Quem é o Cristo?

São João Batista, o profeta, a voz que clama do deserto, o precursor, o homem sacrificado por dizer a verdade, o batista, se define, antes de mais nada, pelo que ele não é: “eu não sou o Cristo” (Jo 1,20). Mais do que um modelo, um exemplo ou uma inspiração, esta definição primária que ele faz de si, pela negativa, é uma essência – e ela sim assume esta função de modelo, exemplo, etc.

Aqueles que seguem Cristo o representam diante dos outros, e esta representação deveria servir apenas para conduzir quem está diante do representante ao representado, ou seja, representar Cristo significa exclusivamente conduzir o outro a Cristo. Por um lado, só é possível fazer isto, conduzir a Cristo, a partir da Igreja; por outro lado, os apóstolos, os pastores, o rebanho, o fiel, não são apóstolos, pastores, fiéis, etc., da Igreja, mas de Cristo.

Se é necessário levar Cristo ao outro, e igualmente necessário fazer isto a partir da Igreja, não é a Igreja que deve ser levada ao outro.
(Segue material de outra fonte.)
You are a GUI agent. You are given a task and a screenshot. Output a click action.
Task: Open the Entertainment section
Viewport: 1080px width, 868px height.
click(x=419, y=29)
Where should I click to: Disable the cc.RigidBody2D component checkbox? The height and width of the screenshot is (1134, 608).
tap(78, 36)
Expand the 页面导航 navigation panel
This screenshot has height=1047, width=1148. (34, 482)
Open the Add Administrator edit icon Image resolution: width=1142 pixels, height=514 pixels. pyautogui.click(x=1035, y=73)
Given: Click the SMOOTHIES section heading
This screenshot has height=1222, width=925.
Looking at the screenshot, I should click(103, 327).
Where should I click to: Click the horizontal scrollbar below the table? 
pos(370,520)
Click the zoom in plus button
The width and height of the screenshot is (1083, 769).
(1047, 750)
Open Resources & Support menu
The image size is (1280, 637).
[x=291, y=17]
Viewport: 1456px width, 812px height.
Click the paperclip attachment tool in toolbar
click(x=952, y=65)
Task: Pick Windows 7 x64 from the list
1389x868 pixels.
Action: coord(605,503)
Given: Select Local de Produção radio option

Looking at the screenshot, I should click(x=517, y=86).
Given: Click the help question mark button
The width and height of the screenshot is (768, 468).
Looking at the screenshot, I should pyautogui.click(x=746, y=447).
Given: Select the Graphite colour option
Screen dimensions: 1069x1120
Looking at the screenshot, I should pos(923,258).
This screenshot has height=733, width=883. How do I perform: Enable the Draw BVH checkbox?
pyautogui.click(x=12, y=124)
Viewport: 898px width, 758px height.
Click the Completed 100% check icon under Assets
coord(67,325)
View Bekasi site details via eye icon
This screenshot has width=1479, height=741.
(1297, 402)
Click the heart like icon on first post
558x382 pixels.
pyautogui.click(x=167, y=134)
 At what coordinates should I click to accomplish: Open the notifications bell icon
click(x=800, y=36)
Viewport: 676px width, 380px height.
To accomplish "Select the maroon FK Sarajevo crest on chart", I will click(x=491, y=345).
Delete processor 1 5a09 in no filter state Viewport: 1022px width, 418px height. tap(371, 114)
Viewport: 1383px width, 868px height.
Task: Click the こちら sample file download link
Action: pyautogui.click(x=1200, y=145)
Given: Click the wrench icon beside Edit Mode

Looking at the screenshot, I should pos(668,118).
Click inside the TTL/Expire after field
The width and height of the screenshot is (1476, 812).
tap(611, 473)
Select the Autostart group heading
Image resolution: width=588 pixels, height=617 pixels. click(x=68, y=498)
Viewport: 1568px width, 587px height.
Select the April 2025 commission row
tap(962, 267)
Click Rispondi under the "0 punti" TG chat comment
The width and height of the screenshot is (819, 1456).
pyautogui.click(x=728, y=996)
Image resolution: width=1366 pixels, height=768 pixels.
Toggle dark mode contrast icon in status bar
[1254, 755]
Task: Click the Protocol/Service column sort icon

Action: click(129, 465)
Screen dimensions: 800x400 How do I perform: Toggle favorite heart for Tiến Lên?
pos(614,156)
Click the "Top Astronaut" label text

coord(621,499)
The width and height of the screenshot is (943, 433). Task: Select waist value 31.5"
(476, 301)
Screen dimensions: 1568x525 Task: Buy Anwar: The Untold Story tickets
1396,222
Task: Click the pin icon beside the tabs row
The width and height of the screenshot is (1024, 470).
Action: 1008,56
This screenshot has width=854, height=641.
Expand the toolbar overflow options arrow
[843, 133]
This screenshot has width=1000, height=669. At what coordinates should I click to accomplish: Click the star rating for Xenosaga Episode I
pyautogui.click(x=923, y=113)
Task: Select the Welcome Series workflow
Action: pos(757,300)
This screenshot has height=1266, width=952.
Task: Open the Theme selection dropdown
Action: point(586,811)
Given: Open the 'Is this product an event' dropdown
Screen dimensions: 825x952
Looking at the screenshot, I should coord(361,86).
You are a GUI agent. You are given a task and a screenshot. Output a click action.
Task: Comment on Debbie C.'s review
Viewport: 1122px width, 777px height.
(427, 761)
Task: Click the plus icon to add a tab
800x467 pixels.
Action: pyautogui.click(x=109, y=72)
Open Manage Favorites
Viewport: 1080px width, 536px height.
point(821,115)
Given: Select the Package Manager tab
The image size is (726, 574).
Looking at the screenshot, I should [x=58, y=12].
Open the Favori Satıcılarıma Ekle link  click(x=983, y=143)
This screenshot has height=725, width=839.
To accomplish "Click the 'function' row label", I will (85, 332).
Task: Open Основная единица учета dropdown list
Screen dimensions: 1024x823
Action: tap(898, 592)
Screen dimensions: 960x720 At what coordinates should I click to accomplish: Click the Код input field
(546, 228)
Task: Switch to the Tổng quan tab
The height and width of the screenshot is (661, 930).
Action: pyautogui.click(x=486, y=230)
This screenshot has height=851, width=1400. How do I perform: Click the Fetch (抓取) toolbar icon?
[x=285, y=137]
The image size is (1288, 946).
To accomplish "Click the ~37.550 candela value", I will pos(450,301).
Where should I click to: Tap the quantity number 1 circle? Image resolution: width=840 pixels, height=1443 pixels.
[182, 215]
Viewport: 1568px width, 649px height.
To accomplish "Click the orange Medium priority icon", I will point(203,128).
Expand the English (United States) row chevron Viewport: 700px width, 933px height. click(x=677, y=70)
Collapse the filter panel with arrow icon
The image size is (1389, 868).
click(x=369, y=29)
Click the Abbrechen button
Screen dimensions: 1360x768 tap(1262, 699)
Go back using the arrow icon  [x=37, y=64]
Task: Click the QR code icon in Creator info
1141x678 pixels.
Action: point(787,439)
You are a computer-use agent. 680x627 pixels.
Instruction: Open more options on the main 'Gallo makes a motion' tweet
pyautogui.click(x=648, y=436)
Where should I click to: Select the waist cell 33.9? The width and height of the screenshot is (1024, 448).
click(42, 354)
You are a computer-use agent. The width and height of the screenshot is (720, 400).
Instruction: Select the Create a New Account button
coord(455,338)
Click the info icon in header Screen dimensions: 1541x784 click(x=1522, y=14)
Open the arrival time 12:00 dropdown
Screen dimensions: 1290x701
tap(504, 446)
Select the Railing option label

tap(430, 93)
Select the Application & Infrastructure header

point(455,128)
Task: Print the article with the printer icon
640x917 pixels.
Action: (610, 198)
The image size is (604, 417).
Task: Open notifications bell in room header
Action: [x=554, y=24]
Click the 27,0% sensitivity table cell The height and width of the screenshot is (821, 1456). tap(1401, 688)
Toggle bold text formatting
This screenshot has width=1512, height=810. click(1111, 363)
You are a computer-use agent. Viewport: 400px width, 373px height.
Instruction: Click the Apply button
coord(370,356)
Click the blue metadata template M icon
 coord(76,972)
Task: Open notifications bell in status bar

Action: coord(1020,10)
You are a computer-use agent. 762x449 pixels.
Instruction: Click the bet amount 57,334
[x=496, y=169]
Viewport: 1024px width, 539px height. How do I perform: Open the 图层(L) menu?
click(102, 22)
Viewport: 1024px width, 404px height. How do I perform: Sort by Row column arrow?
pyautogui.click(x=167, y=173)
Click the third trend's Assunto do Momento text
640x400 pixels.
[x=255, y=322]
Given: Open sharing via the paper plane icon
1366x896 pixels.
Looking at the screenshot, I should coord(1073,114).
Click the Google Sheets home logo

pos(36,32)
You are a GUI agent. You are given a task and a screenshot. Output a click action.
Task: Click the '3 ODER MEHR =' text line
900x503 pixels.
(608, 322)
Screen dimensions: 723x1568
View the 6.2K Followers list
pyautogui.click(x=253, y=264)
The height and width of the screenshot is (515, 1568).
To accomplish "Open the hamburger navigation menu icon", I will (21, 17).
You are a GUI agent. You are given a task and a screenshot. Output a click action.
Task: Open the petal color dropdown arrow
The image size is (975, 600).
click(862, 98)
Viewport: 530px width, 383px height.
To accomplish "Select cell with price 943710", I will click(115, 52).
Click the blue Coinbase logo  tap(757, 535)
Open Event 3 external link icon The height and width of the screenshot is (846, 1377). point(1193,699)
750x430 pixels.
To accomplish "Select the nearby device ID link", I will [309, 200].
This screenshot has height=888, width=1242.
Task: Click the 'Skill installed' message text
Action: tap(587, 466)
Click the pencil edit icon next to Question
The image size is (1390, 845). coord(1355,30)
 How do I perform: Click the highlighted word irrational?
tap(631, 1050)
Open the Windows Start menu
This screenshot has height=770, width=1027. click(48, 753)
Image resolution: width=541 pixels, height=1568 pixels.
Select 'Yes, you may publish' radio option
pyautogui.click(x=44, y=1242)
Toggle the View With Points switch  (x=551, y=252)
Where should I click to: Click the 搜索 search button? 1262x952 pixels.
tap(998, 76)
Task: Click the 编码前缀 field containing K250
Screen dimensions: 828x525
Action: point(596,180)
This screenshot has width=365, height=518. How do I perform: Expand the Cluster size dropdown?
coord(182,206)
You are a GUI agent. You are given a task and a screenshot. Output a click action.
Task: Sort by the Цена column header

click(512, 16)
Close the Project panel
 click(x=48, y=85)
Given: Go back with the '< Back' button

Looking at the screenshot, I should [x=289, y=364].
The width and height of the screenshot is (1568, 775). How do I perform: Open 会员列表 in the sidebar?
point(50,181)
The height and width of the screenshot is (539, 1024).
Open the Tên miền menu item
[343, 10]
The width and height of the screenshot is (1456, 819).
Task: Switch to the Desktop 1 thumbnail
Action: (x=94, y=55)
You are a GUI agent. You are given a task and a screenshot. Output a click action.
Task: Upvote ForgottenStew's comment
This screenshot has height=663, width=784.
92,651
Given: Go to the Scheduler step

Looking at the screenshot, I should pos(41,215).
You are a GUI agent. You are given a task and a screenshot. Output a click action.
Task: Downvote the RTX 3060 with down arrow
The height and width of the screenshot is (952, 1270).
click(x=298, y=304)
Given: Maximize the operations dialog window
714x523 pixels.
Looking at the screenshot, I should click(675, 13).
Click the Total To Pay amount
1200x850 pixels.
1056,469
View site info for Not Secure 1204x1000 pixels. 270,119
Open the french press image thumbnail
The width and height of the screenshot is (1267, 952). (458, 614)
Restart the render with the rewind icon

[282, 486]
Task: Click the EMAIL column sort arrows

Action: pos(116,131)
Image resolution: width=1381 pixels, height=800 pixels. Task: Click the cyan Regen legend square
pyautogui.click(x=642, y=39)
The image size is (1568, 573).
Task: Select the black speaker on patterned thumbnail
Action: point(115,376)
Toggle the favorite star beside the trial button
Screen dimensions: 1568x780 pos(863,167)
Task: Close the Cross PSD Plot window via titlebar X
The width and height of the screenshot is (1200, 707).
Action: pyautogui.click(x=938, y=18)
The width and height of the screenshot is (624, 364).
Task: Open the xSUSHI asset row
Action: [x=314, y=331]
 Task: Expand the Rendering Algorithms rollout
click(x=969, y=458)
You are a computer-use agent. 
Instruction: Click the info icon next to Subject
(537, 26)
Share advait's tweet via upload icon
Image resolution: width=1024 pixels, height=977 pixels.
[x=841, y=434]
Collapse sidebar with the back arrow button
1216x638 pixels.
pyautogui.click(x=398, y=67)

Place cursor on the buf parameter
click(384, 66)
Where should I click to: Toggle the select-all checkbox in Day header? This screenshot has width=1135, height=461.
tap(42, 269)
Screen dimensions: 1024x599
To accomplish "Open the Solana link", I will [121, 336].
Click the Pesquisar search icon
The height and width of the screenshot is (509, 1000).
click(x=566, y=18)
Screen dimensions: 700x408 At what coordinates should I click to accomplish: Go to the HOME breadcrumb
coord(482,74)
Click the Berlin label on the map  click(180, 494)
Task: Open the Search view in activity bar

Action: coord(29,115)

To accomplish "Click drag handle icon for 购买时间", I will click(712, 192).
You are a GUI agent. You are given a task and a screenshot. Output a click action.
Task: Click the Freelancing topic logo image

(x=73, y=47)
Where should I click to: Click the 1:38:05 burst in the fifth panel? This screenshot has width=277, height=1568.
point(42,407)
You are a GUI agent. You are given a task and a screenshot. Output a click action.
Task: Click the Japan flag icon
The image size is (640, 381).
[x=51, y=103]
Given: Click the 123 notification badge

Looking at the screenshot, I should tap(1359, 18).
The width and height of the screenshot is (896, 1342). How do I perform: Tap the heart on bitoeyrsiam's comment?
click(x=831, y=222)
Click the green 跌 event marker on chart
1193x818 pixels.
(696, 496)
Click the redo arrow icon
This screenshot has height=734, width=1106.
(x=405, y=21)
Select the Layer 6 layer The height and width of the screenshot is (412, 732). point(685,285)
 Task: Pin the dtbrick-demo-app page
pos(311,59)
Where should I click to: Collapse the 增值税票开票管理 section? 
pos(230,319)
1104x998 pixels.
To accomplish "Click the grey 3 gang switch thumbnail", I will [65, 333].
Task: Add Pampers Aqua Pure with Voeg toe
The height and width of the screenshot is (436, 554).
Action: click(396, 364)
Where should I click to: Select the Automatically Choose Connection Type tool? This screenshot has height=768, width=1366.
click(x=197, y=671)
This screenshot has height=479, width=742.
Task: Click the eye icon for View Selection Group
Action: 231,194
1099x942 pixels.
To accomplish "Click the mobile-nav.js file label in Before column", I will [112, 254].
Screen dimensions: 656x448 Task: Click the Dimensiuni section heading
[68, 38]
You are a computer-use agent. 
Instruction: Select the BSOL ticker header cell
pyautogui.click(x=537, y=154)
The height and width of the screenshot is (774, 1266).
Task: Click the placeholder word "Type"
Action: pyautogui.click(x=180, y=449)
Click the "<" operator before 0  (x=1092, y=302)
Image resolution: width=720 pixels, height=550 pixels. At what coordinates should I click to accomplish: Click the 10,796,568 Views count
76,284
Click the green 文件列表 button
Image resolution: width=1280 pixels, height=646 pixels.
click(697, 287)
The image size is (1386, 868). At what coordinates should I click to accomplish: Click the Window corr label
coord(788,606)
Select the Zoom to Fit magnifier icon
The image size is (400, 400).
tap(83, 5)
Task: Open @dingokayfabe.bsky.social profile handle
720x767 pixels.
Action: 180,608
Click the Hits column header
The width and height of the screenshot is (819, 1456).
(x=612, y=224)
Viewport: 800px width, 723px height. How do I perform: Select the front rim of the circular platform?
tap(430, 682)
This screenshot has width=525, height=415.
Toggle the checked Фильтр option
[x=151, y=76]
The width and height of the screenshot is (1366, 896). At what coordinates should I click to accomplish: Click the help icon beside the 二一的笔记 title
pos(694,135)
Talvez, como estratégia, funcione em alguns casos, mas esta não é a única, nem a melhor – nem deveria ser a principal, até porque o anúncio de Cristo não precisa de estratégias (embora elas sejam muito convenientes, pois mesmo com estratégias é fácil se perder nisto tudo, sem estratégias, então, fica mais fácil ainda). A questão é que a Igreja é uma necessidade indispensável que não pode ser relativizada nem muito menos posta de lado, mas – assim como São João Batista – não é o Cristo.

A Igreja sabe muito bem disto, mas cada pessoa que a integra pode facilmente se confundir. Pois, assim como São João Batista e a Igreja, aquele que representa Cristo não é o Cristo, e assim como o Batista, esta deveria ser a primeira apresentação de si.

Somos Cristo quando buscamos primeiro o Reino de Deus e a sua justiça, somos Cristo quando praticamos obras de piedade, somos Cristo quando não respondemos às injustiças com outras injustiças nem com violência, somos Cristo quando não perdemos a cabeça quando a única coisa que resta é a fé… podemos ser Cristo de muitas maneiras e em muitos sentidos, mas não somos o Cristo.

Assim como é necessário sabermos que não somos o Cristo, é necessário sabermos que quem se apresenta como tal também não é (exceto, é claro, o próprio Cristo). São estes, que mesmo se declaram com muita humildade a superioridade de Deus sobre si próprios, se colocam como a melhor via de acesso a Cristo, ou como dignos de confiança irrestrita, ou então como quem deve ser obedecido em nome de Deus (pois a pessoa que pede ou exige obediência distorce profundamente o sentido de obediência que o Evangelho apresenta).

São João Batista ainda repete, até hoje, que não é o Cristo, para que nos lembremos que identificar-se com Cristo é diametralmente oposto a identificar-se, seja pelo que se fala, seja pelo que se faz, como Cristo.